(RECORDS SUPPLIED)
########################################

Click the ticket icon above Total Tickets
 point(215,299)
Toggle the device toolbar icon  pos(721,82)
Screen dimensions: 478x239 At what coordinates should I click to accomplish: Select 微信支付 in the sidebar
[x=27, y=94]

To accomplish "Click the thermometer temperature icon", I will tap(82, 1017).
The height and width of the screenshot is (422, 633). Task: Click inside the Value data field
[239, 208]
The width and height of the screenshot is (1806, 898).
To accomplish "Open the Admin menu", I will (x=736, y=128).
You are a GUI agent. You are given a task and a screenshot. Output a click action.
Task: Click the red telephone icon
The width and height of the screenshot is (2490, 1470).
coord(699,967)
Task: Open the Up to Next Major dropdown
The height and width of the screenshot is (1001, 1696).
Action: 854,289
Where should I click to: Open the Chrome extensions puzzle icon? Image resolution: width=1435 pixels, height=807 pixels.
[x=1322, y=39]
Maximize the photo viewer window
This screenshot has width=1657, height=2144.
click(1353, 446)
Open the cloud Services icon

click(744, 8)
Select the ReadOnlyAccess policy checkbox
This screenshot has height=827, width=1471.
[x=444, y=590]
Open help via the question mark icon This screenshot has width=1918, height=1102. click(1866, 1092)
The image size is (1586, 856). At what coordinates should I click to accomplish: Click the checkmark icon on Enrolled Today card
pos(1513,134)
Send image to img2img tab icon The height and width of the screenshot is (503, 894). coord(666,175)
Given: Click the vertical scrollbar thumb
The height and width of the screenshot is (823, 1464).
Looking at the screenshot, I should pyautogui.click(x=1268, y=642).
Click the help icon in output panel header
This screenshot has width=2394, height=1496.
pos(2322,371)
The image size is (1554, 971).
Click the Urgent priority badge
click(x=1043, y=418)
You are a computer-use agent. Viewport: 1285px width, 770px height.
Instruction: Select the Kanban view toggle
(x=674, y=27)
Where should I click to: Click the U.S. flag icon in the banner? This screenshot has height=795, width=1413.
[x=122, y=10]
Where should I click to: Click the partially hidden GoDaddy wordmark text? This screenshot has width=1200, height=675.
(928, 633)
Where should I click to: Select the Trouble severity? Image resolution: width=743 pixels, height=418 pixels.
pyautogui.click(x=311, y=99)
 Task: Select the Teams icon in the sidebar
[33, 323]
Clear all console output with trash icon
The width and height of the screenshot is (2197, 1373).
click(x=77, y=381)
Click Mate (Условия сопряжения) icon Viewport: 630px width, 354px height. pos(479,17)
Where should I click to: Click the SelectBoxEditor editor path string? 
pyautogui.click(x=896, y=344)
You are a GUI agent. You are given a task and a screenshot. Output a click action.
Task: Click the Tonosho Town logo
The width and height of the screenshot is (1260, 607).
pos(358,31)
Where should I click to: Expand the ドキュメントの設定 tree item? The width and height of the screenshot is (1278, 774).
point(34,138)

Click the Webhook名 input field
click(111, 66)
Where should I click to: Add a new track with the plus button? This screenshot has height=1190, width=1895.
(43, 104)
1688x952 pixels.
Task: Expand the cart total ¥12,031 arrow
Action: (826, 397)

########################################

(WORK INSTRUCTIONS)
The entries above should be copied out exactly, with none left out.

(ANSWER TO THIS TASK)
Click the ticket icon above Total Tickets
 point(215,299)
Toggle the device toolbar icon  pos(721,82)
Screen dimensions: 478x239 At what coordinates should I click to accomplish: Select 微信支付 in the sidebar
[x=27, y=94]

To accomplish "Click the thermometer temperature icon", I will tap(82, 1017).
The height and width of the screenshot is (422, 633). Task: Click inside the Value data field
[239, 208]
The width and height of the screenshot is (1806, 898).
To accomplish "Open the Admin menu", I will (x=736, y=128).
You are a GUI agent. You are given a task and a screenshot. Output a click action.
Task: Click the red telephone icon
The width and height of the screenshot is (2490, 1470).
coord(699,967)
Task: Open the Up to Next Major dropdown
The height and width of the screenshot is (1001, 1696).
Action: 854,289
Where should I click to: Open the Chrome extensions puzzle icon? Image resolution: width=1435 pixels, height=807 pixels.
[x=1322, y=39]
Maximize the photo viewer window
This screenshot has width=1657, height=2144.
click(1353, 446)
Open the cloud Services icon

click(744, 8)
Select the ReadOnlyAccess policy checkbox
This screenshot has height=827, width=1471.
[x=444, y=590]
Open help via the question mark icon This screenshot has width=1918, height=1102. click(1866, 1092)
The image size is (1586, 856). At what coordinates should I click to accomplish: Click the checkmark icon on Enrolled Today card
pos(1513,134)
Send image to img2img tab icon The height and width of the screenshot is (503, 894). coord(666,175)
Given: Click the vertical scrollbar thumb
The height and width of the screenshot is (823, 1464).
Looking at the screenshot, I should pyautogui.click(x=1268, y=642).
Click the help icon in output panel header
This screenshot has width=2394, height=1496.
pos(2322,371)
The image size is (1554, 971).
Click the Urgent priority badge
click(x=1043, y=418)
You are a computer-use agent. Viewport: 1285px width, 770px height.
Instruction: Select the Kanban view toggle
(x=674, y=27)
Where should I click to: Click the U.S. flag icon in the banner? This screenshot has height=795, width=1413.
[x=122, y=10]
Where should I click to: Click the partially hidden GoDaddy wordmark text? This screenshot has width=1200, height=675.
(928, 633)
Where should I click to: Select the Trouble severity? Image resolution: width=743 pixels, height=418 pixels.
pyautogui.click(x=311, y=99)
 Task: Select the Teams icon in the sidebar
[33, 323]
Clear all console output with trash icon
The width and height of the screenshot is (2197, 1373).
click(x=77, y=381)
Click Mate (Условия сопряжения) icon Viewport: 630px width, 354px height. pos(479,17)
Where should I click to: Click the SelectBoxEditor editor path string? 
pyautogui.click(x=896, y=344)
You are a GUI agent. You are given a task and a screenshot. Output a click action.
Task: Click the Tonosho Town logo
The width and height of the screenshot is (1260, 607).
pos(358,31)
Where should I click to: Expand the ドキュメントの設定 tree item? The width and height of the screenshot is (1278, 774).
point(34,138)

Click the Webhook名 input field
click(111, 66)
Where should I click to: Add a new track with the plus button? This screenshot has height=1190, width=1895.
(43, 104)
1688x952 pixels.
Task: Expand the cart total ¥12,031 arrow
Action: (826, 397)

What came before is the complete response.